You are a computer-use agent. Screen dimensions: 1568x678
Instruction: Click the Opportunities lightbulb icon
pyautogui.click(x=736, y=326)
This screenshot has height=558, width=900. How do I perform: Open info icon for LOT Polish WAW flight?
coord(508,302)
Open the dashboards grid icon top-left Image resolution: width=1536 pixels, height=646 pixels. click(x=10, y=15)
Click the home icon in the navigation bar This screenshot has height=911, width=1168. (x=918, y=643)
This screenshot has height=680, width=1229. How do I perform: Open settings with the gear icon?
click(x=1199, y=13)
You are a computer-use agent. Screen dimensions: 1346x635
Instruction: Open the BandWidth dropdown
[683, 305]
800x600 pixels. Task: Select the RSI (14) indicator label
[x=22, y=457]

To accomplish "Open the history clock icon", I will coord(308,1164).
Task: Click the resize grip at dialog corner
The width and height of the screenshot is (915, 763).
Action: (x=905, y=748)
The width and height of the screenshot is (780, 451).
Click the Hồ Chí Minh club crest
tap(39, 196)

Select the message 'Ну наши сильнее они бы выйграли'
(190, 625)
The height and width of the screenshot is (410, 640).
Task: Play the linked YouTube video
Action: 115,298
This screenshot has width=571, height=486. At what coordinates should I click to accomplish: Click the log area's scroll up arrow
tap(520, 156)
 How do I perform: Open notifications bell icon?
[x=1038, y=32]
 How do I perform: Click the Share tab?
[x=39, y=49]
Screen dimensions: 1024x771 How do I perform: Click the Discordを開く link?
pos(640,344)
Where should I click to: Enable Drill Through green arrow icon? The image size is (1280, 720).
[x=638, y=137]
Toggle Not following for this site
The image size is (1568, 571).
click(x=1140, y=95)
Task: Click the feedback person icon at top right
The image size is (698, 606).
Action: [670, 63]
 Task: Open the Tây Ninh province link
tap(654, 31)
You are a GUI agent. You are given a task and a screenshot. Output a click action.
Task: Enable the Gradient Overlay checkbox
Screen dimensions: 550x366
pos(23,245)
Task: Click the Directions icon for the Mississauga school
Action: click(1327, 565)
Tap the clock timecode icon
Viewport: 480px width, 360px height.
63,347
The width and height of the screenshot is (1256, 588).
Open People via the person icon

:::

Activity
Beginning with the line that contains "Toggle Not following for this site", write out every line through the end of the entries above, exactly.

Written solution
Toggle Not following for this site
The image size is (1568, 571).
click(x=1140, y=95)
Task: Click the feedback person icon at top right
The image size is (698, 606).
Action: [670, 63]
 Task: Open the Tây Ninh province link
tap(654, 31)
You are a GUI agent. You are given a task and a screenshot. Output a click action.
Task: Enable the Gradient Overlay checkbox
Screen dimensions: 550x366
pos(23,245)
Task: Click the Directions icon for the Mississauga school
Action: click(1327, 565)
Tap the clock timecode icon
Viewport: 480px width, 360px height.
63,347
The width and height of the screenshot is (1256, 588).
Open People via the person icon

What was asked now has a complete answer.